Discernment Counseling

All relationships end. Some last a lifetime, others do not. There’s been decades of debate about the rising divorce rate, what it might mean, and how it can be reversed. I’m not sure that it should be.

When I look at the data, I see people committed to making the right decision for themselves and their partners. Everyone wants to be loved and cherished. If you can’t offer that to your partner, letting them go allows them to find someone else who would be ecstatic to be with them.

It was once believed that divorce was harmful to children. We now know that’s not true. Children of divorced parents do equally well on all measures of long-term wellness, controlling for issues like SES, and as long as the parents can maintain a cordial, respectful relationship.

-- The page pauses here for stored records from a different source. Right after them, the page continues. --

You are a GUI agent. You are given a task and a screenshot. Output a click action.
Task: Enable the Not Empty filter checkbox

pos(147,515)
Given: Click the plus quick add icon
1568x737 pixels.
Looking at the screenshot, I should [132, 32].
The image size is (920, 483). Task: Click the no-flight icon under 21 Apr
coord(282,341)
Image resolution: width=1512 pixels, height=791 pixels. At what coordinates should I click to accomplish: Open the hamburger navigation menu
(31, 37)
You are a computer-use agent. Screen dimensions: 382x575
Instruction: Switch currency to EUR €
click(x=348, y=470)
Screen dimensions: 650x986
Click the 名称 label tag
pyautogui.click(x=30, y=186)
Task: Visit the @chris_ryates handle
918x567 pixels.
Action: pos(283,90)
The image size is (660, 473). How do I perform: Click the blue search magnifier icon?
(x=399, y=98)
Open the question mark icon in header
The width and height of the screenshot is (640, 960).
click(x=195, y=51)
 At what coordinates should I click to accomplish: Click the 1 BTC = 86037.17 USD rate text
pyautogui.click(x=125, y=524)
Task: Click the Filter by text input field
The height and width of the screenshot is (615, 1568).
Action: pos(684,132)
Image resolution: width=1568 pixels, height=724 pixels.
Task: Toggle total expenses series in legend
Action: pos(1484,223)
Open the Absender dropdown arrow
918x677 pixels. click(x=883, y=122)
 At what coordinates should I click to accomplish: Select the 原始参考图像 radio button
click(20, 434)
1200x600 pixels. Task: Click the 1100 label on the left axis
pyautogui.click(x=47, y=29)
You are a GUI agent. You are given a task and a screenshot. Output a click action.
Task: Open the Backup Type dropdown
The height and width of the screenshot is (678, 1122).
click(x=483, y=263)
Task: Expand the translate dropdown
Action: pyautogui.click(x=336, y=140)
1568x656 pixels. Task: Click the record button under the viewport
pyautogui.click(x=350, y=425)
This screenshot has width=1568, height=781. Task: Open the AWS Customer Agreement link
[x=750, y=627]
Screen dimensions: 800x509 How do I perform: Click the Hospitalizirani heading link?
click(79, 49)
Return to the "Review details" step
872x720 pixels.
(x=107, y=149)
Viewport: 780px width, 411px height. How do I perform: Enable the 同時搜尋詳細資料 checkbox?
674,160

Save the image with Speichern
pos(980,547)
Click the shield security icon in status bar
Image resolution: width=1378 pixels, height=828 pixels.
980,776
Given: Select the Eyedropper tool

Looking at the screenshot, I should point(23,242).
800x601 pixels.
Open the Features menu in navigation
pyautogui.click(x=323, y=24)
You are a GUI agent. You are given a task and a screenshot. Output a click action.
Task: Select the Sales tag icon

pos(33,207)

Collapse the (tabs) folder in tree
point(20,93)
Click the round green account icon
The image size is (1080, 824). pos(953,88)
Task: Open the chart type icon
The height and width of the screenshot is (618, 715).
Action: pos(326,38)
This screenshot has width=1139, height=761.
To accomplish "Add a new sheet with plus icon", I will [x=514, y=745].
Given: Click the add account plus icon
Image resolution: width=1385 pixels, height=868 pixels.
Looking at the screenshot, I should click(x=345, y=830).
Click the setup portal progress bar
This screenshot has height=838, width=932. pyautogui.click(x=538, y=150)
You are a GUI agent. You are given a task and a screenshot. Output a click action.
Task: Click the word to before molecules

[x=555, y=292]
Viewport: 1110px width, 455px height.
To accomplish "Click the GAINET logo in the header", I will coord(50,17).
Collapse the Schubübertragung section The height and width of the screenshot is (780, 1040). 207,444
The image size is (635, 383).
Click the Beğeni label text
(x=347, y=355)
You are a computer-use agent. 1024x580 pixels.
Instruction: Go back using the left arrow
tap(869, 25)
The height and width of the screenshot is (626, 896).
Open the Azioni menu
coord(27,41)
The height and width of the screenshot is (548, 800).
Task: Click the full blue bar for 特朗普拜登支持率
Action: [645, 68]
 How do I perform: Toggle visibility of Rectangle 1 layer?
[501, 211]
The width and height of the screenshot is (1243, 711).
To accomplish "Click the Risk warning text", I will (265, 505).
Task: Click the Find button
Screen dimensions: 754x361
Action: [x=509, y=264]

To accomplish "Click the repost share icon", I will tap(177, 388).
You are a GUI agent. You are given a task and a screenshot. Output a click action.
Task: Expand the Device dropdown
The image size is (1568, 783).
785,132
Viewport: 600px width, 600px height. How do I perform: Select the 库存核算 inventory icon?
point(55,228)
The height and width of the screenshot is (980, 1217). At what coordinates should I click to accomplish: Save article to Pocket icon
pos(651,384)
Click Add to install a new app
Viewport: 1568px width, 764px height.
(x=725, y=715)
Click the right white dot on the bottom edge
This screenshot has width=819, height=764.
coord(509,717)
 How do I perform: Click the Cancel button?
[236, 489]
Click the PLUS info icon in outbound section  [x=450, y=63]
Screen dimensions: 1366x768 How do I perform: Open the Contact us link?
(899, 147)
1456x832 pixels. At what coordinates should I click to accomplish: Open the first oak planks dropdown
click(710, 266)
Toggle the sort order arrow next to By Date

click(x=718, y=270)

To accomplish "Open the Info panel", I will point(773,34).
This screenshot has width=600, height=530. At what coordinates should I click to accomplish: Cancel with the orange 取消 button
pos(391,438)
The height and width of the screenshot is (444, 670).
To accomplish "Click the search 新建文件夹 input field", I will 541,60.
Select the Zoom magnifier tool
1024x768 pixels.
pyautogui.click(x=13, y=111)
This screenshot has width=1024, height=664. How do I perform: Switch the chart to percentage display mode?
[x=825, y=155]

Conversely, when parents can’t model a healthy, loving, and respectful relationship, their marriage is no protection for their children.

The effects of ambivalence

Couples therapy is not always effective. There are a lot of reasons this might be so, but one of the bigger ones is ambivalence. When one partner cannot commit to staying in the relationship, they in effect have different goals. One person is trying to change the relationship, while the other is trying to evaluate it in its current state.

If I ask the “leaning-out” partner, to make a difficult change, chances are high that they won’t. This results in a failure of the tools offered, which may inadvertently reinforce the idea that the relationship can’t get better.

Meanwhile, the “leaning-in” partner may gets increasingly desperate and engages in strategies that make the situation worse.

Discernment counseling helps move out of ambivalence.

The problem of Negative Sentiment Override (NSO)

Imagine that you have an emotional bank account. Every time a positive thing happens in your relationship, you make a deposit into your account.

Withdrawals are negative events, or anytime your partner really needs something from you.

As long as the account stays in the black (i.e. more deposits than withdrawals), you’ll have a positive bias toward the relationship. Gottman calls this Positive Sentiment Override or PSO. Unfortunately, the human brain is hard-wired to assign more importance and significance to negative events than it does to positive ones. This is a survival trait. While good at keeping you alive, it’s not so great at keeping you happy. Because of this filter, we need a ratio of five positive events for each negative one, to stay in PSO.

If you have that, then you will conceptualize your relationship in positive terms. You’ll see your partner as ultimately good, and you are more likely to interpret events as positive—thus reinforcing the bias.

If the account gets overdrawn, you can end up in a negative feedback loop. You are twice as likely to interpret events as negative, than you are to see them as positive. This is Negative Sentiment Override (NSO). You’ll think of your relationship in negative terms, think of your partner as selfish or uncaring, and you’re less likely to notice the positive events.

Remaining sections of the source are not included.